EXERCISE PROMPT ::
Please locate every line in the material below that contains the string "size" and copy each one. Case counts.

Item coordinate data

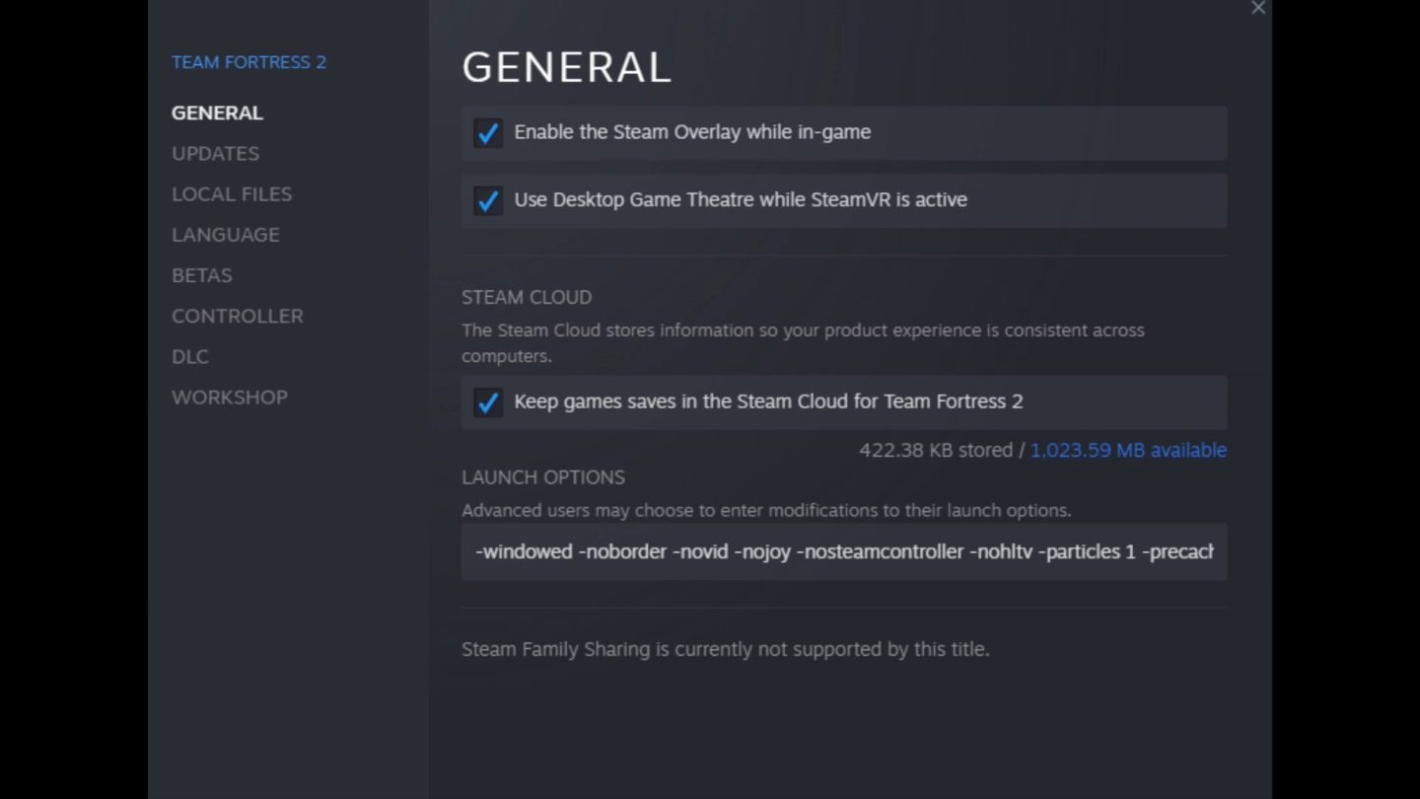Viewport: 1420px width, 799px height.
Task: Toggle Desktop Game Theatre checkbox
Action: (488, 200)
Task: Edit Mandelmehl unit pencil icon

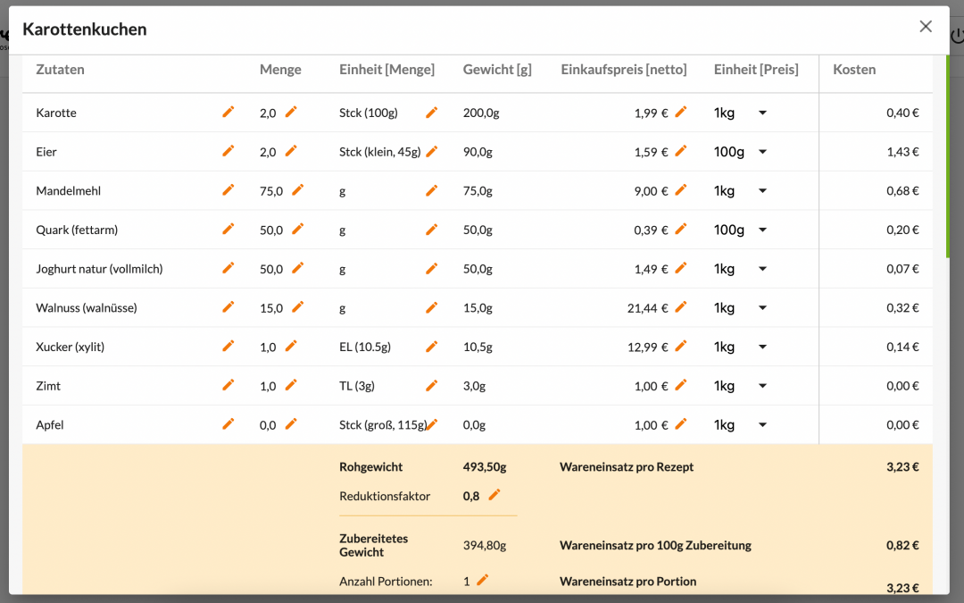Action: coord(432,190)
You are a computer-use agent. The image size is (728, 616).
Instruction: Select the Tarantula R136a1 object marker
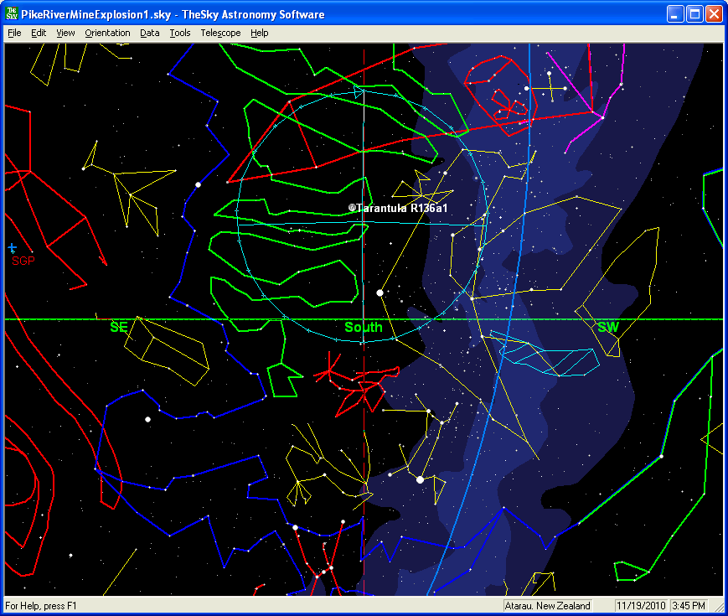[353, 207]
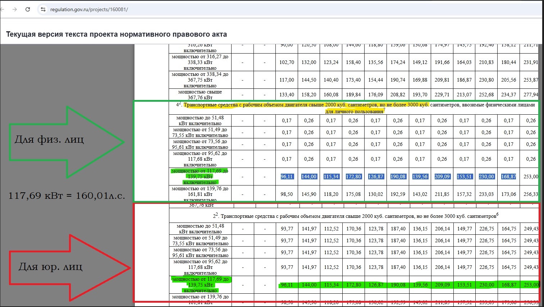Click the '117,69 кВт = 160,01л.с.' note
The image size is (544, 307).
point(67,196)
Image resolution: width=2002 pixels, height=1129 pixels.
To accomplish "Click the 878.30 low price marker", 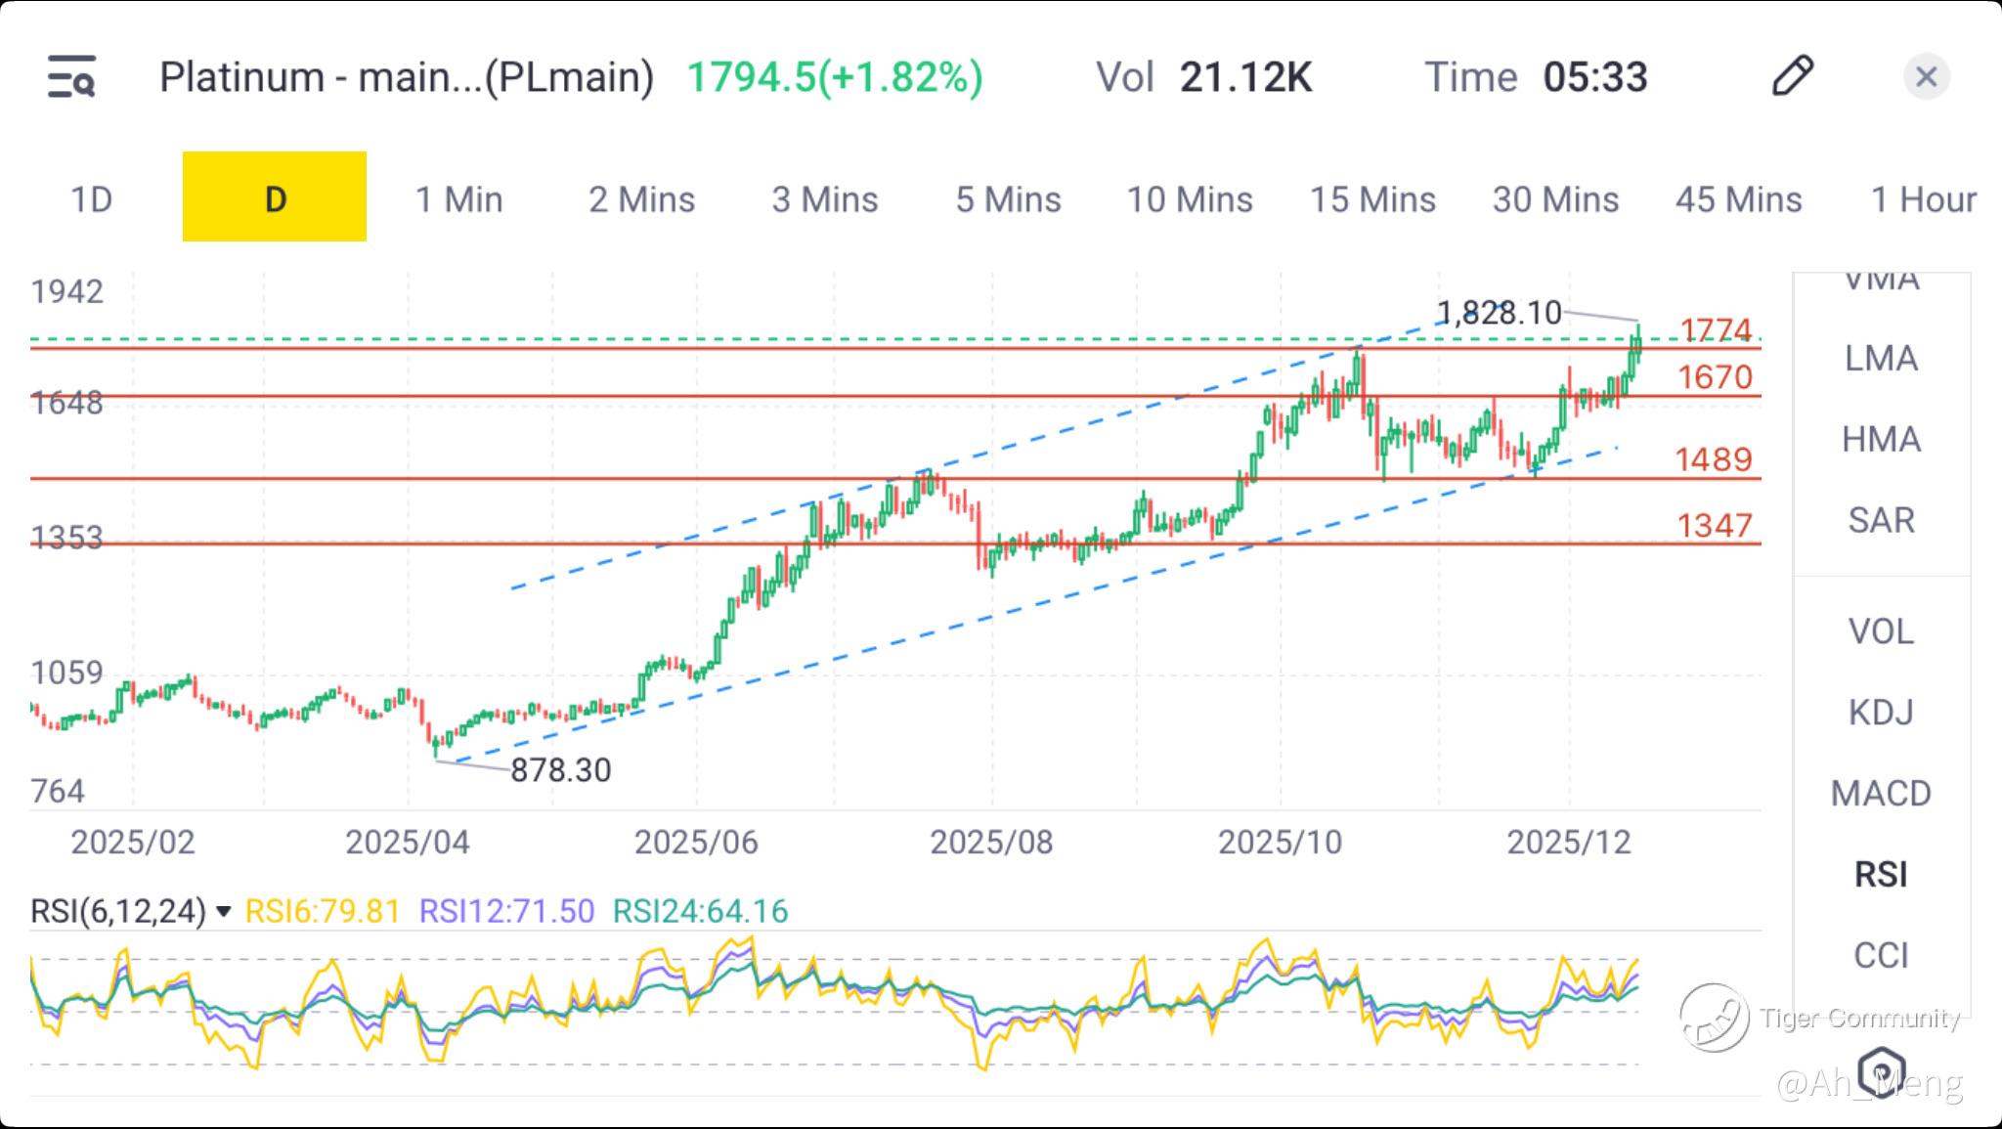I will pos(560,770).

OUTPUT BELOW ::
You are a computer-use agent. The image size is (728, 616).
The image size is (544, 307).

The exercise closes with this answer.